__Work to be completed__. Would you return, word for word, the lines of the data below from the line with "Task: Tap the Sleep Focus bed icon" through the line with "Given: Open the MQTT controller options menu", and no others?

Collected data entries

* * * * * * * * *

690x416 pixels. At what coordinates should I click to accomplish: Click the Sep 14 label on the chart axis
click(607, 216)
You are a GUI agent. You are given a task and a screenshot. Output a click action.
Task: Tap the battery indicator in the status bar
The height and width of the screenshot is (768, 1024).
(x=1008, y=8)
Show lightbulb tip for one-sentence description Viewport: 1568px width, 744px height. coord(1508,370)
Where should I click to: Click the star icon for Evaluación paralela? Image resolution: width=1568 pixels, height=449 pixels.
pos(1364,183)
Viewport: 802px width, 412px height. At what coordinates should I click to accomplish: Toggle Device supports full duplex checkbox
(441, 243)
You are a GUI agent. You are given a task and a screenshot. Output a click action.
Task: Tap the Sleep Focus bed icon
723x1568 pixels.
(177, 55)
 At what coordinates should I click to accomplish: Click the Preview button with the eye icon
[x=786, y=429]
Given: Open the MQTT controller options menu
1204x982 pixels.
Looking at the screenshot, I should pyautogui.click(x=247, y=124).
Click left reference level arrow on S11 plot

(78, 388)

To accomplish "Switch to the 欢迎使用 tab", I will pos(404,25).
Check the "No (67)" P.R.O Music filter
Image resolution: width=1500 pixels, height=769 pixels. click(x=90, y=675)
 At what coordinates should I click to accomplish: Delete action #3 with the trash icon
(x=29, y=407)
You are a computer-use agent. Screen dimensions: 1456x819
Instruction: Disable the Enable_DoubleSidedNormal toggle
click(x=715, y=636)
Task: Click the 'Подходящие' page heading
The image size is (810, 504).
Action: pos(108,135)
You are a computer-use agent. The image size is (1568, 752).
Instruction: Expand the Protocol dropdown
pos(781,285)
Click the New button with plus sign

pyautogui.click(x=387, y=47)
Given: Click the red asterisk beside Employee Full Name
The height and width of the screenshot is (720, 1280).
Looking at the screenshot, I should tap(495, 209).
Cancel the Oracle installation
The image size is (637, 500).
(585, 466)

* * * * * * * * *

__Written solution__.
Task: Tap the Sleep Focus bed icon
723x1568 pixels.
(177, 55)
 At what coordinates should I click to accomplish: Click the Preview button with the eye icon
[x=786, y=429]
Given: Open the MQTT controller options menu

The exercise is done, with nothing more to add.